Allain plans to continue the series. “I want to do some more predatory scenes,” Allain said. “I have a fox and a mouse, pouncing. I want to do a sabertooth jumping on a mammoth or something. I have a bunch of ideas. I just have to get to the table. The hardest part is just getting to the table. Get to the table, with pencil and paper and the table is clean. After the first line, I’m hooked, and I’ll be there until I’m done. It seems like a chore to draw when I’m not drawing, but when I start, I remember it’s awesome.”

Allain considers himself a storyteller first, even as he continues to draw and paint. “I love writing little stories–not even writing them out, just thinking them,” admitted Allain. “Comics are an easy way to do all of it. I can draw it, and write it and do all the lettering and inking myself. It’s just one solid metal hoop and that’s just me.”

A few years ago, Allain came up with an original idea about a western bounty hunter, and he had created three issues and was selling them at cons. The comic revolved around an alien crashing in the wild west and strapping an alien band to a cowboy’s arm, which allowed him to communicate with an AI system. Then Allain saw the trailer for Cowboys and Aliens at the movie theater, which was almost identical. Discouraged, he quit his sci-fi western and decided to write a standard fantasy novel and make it his own. “It was not an original idea by any stretch of the imagination,” said Allain. “It’s fun.”

When Allain’s nephew asked him to run a Dungeons and Dragons campaign, Allain decided to use the novel, Shadow Wars, as the story line. “There are five of them, 17-19,” Allain described his nephew’s friends. “They’re super preppy and stuff, from nice families. They pull up in their vehicles to my trailer house and we go into the shed and play. They are all about it. They rearrange their work schedules so they can play.”
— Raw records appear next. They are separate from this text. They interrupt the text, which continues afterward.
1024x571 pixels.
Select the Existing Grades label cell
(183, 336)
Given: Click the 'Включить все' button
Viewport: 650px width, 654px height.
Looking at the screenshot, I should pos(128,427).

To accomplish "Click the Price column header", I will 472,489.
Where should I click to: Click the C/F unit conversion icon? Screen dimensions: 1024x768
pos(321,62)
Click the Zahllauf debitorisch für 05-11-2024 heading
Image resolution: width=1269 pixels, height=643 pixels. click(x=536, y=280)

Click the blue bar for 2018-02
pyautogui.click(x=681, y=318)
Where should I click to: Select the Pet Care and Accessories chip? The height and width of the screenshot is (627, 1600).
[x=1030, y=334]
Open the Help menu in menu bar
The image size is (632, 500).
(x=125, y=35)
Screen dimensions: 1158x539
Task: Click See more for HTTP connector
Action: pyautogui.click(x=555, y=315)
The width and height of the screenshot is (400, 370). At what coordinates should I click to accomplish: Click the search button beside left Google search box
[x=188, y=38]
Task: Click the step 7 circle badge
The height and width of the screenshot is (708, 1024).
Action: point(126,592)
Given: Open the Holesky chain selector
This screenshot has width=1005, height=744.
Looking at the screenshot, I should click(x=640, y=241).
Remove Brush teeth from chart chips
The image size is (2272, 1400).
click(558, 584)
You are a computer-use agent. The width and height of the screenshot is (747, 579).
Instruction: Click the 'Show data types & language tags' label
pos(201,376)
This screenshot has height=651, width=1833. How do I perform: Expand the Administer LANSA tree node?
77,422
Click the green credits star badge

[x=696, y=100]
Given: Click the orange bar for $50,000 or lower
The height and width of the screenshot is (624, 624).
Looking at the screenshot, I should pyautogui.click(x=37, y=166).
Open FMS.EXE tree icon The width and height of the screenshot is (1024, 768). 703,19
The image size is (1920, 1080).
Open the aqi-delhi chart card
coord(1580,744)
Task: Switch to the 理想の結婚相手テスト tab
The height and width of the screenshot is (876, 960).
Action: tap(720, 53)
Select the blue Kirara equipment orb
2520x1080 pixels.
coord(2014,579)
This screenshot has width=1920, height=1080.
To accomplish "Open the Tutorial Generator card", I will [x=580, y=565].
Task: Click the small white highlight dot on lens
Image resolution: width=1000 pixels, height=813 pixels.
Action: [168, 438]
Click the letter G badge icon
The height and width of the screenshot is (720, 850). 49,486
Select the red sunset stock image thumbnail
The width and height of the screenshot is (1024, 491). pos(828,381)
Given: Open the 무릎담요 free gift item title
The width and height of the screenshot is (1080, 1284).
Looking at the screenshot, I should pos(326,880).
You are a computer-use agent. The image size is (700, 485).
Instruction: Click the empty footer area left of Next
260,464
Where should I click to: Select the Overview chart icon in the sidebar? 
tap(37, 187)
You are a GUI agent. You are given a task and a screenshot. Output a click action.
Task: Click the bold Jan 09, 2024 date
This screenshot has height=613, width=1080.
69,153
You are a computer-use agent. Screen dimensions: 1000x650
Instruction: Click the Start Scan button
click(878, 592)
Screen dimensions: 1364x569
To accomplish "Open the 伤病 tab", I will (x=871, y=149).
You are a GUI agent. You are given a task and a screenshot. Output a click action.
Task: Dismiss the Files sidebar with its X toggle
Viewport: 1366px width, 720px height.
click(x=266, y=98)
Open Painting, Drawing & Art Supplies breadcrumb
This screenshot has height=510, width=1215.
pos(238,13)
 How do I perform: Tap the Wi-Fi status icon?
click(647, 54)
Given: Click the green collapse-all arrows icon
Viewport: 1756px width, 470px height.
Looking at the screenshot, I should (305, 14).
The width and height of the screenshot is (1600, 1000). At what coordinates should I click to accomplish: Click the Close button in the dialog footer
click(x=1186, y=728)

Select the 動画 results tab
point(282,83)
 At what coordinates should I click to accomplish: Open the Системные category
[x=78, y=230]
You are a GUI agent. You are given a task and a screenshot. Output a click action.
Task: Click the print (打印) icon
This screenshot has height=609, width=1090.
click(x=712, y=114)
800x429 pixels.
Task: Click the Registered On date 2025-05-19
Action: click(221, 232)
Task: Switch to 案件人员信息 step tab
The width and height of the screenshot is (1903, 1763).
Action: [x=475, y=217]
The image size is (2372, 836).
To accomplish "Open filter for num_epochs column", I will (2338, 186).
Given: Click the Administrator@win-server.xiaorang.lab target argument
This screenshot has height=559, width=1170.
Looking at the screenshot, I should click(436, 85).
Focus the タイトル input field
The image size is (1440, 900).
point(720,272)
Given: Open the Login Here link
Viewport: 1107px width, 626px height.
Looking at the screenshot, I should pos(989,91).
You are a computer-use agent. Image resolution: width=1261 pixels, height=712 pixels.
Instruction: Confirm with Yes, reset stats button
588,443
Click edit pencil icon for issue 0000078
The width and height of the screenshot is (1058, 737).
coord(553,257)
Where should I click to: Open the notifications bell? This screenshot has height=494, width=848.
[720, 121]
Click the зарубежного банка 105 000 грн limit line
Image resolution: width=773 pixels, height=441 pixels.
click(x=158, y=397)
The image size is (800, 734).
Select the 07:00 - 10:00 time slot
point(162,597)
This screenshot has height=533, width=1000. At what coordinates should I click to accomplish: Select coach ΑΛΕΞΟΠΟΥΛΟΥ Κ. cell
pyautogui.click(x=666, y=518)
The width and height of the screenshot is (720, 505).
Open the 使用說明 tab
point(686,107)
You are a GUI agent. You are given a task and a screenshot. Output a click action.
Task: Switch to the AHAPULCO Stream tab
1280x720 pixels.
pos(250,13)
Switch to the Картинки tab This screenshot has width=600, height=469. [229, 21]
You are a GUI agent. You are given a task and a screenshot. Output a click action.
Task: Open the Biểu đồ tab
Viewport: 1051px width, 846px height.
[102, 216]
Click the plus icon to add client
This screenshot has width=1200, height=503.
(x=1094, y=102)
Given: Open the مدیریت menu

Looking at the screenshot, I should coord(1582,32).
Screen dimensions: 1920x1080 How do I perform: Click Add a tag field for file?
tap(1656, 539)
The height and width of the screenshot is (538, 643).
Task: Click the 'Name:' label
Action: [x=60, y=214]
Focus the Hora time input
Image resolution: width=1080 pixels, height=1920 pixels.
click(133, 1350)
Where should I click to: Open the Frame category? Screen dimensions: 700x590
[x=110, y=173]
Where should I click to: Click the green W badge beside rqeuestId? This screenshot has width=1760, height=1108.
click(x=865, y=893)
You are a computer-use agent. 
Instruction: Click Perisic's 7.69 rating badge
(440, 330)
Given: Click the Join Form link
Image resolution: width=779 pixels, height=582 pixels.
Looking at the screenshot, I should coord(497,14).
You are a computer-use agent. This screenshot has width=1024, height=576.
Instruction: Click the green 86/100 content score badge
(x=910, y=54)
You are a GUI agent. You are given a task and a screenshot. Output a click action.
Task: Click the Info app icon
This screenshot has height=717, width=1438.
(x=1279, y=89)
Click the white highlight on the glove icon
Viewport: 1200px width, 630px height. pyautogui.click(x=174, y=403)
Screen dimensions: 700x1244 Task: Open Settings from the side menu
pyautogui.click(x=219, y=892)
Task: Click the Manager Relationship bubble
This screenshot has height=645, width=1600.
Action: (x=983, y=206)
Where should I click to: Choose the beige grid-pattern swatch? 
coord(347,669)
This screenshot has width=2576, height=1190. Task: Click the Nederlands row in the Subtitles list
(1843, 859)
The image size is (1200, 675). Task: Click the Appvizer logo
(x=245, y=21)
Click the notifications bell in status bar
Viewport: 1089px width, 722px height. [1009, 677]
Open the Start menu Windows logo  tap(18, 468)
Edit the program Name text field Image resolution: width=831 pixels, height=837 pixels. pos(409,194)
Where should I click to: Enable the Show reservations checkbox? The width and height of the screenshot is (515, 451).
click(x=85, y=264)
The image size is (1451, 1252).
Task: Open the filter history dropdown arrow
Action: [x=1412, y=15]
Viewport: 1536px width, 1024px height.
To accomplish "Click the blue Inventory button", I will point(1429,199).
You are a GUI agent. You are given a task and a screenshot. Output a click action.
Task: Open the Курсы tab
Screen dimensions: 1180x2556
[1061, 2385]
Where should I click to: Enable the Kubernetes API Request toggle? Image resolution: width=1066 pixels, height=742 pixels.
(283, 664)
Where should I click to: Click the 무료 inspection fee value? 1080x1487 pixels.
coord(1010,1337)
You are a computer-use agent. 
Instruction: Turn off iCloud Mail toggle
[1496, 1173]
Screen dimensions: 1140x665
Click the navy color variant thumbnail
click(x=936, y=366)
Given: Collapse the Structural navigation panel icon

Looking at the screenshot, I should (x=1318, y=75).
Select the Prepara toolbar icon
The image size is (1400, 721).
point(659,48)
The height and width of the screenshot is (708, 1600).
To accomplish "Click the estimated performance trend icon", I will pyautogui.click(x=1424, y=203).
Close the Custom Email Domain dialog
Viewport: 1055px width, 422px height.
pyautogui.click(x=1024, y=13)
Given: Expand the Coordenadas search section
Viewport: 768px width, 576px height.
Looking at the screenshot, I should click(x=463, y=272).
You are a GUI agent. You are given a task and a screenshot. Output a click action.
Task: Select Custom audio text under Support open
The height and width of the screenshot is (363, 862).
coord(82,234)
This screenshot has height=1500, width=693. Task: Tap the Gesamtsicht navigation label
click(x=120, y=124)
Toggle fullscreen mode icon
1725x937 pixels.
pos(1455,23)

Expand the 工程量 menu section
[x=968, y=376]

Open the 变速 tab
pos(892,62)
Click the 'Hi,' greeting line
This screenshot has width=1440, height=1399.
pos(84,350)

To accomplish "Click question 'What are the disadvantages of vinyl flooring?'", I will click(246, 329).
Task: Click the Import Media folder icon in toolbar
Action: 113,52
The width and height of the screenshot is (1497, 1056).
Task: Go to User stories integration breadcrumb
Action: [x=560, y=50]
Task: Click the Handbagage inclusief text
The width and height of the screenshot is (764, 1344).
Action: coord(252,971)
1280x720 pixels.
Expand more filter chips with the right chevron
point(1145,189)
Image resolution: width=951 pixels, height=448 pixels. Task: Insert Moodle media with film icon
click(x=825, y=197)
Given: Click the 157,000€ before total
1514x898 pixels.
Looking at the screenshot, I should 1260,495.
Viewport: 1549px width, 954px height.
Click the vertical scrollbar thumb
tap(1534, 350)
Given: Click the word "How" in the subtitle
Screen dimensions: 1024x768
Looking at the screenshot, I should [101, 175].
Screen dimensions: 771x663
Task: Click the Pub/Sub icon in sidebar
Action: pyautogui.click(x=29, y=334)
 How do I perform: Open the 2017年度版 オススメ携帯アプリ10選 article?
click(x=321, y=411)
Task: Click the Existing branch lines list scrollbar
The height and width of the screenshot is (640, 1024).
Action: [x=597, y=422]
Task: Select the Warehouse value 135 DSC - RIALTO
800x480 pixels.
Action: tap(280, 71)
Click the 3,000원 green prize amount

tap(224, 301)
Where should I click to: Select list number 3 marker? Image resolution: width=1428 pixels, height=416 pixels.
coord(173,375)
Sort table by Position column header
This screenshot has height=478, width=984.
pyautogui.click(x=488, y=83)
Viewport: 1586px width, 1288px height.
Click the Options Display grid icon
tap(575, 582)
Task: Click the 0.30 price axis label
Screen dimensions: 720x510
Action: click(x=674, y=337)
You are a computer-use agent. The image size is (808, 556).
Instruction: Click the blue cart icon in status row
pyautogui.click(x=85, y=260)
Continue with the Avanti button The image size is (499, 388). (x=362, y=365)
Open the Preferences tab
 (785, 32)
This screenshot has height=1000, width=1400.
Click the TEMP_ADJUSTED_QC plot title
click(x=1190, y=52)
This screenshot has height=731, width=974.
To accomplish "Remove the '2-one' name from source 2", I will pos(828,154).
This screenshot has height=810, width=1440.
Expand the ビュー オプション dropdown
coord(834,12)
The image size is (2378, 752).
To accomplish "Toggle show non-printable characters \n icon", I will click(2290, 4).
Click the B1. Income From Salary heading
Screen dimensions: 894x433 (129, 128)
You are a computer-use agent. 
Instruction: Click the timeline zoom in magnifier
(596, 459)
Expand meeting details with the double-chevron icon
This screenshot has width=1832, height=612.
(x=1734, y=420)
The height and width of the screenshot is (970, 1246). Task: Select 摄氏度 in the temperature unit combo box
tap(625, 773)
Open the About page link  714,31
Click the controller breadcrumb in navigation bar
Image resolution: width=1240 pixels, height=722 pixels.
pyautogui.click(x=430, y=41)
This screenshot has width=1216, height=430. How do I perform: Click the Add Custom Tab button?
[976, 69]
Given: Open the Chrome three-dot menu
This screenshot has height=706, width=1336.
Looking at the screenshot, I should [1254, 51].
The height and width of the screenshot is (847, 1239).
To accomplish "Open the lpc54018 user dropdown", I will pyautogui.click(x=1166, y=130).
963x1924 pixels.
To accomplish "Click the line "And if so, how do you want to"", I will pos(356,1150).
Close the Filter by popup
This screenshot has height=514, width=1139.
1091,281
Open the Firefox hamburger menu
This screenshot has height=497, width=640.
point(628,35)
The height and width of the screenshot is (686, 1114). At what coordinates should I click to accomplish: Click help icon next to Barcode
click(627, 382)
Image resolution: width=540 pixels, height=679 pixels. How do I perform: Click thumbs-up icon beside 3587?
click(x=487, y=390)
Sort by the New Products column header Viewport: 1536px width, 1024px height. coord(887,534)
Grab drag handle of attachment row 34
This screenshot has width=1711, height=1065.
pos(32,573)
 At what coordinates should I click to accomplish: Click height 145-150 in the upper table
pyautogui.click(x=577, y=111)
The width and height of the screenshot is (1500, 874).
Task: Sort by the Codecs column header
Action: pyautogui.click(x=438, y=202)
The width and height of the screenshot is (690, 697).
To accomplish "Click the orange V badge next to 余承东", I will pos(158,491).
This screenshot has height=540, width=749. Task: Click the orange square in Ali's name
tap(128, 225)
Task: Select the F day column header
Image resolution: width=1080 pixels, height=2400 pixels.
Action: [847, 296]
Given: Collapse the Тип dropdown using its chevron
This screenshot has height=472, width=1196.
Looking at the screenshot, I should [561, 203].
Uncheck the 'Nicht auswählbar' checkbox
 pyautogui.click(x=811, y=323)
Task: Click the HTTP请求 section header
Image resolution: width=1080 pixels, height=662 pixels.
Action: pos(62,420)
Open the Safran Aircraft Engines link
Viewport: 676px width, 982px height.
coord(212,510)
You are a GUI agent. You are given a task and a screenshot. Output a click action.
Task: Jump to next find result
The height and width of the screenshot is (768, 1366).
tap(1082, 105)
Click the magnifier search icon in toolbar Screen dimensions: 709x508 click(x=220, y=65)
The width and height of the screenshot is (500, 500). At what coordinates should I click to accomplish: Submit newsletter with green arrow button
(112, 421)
Allain also started making figurines and props for the campaign, and now sells D&D starter kits on Etsy. He found that creating the props was a stress reliever, and the guys that participate in the campaign love his work. “They’re the tiniest little hot glue things that they freak out over,” said Allain, who uses hot glue, matchsticks, popsicle sticks and polymer clay. “That’s about it. It’s just how you put it together. It’s a lot of fun.”

Allain focuses on continuing to create, no matter the medium. “Ninety percent of the stuff I’m making is just art and stuff,” shared Allain. “I’ll make it. If someone buys it, cool. If it’s not a commission, I’m just making it for me. It’s lowbrow. I’m not the next big guy or anything. It’s just me. I make stuff.”